Restoring Multiple Schemas from PostgreSQL Database
To restore multiple schemas, use multiple
-n as shown.
$ pg_restore -d testdb -n schema_name1 -n schema_name2 -n schema_name3 backup.dump OR $ pg_restore -d testdb --schema=schema_name1 --schema=schema_name2 --schema=schema_name3 backup.dump
If you are restoring the backup file on a new server, ensure that the owner or user of the database as defined in the backup is created on the server before the restoration process is initiated.
pg_restore Command Options
There are several other valuable pg_restore command-line options that you can use while performing a database restoration, we will cover a few below.
One useful option is the
--create option which you can use to instruct pg_restore to create the database (specified using the
-d option) in case it doesn’t exist on the cluster before restoring it.
Here is an example command:
$ pg_restore -d testdb -C -n schema_name backup.dump OR $ pg_restore -d testdb --create -n schema_name backup.dump
Note: When the
-C option is employed, the database name testdb (in the above command) is only used to run the initial “DROP DATABASE testdb” and “CREATE DATABASE testdb” commands, but the data is restored into the database name that appears in the backup file.
Furthermore, if you use the
--clean option, pg_restore will clean (drop) and recreate the target database before connecting to it.
$ pg_restore --clean -d testdb -n schema_name backup.dump
Additionally, you can also specify the number of jobs to run concurrently while performing the restoration, using the
--number-of-jobs.

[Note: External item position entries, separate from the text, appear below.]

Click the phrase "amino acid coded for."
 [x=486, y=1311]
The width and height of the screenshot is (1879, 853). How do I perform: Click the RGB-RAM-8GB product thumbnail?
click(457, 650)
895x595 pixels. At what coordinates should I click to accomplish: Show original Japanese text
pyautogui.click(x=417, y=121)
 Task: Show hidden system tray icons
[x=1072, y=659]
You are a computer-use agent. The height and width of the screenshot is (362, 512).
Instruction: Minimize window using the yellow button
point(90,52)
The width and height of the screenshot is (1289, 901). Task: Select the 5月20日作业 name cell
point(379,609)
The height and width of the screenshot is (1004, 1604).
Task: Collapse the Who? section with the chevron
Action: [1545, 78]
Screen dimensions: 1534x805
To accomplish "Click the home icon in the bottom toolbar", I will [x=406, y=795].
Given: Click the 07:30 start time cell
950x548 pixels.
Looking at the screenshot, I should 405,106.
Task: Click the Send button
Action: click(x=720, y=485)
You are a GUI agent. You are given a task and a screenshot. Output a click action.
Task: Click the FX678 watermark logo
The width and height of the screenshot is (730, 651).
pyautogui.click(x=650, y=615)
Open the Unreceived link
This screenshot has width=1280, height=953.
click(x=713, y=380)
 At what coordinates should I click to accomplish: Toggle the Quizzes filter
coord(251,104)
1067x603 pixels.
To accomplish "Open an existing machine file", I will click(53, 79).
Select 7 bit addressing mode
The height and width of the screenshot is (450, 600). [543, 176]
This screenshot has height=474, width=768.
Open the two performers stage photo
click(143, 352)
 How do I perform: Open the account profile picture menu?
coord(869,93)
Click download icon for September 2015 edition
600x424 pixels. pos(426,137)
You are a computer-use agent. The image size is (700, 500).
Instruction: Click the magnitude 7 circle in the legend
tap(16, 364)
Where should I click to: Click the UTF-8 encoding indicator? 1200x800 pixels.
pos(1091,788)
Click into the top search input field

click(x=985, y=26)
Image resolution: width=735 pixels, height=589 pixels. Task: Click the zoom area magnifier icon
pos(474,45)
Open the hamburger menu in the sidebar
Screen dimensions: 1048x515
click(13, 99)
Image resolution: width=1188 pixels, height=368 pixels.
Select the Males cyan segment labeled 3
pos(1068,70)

This flag tells pg_restore to run time-consuming steps such as loading data, creating indexes, or creating constraints concurrently using concurrent sessions of up to the specified number of jobs:
$ pg_restore -j 4 --clean -d testdb -n schema_name backup.dump OR $ pg_restore --number-of-jobs=4 --clean -d testdb -n schema_name backup.dump
The above option is affected by hardware factors such as the number of CPU cores and disk setup on the server, client, and network. Besides, it only supports the custom and directory archive formats.
For more information, check out the pg_restore man page as shown.
$ man pg_restore
That’s all! pg_restore is one of the handy command-line tools for the PostgreSQL database management system. In this article, we have looked at how to restore a particular schema from a PostgreSQL database backup file.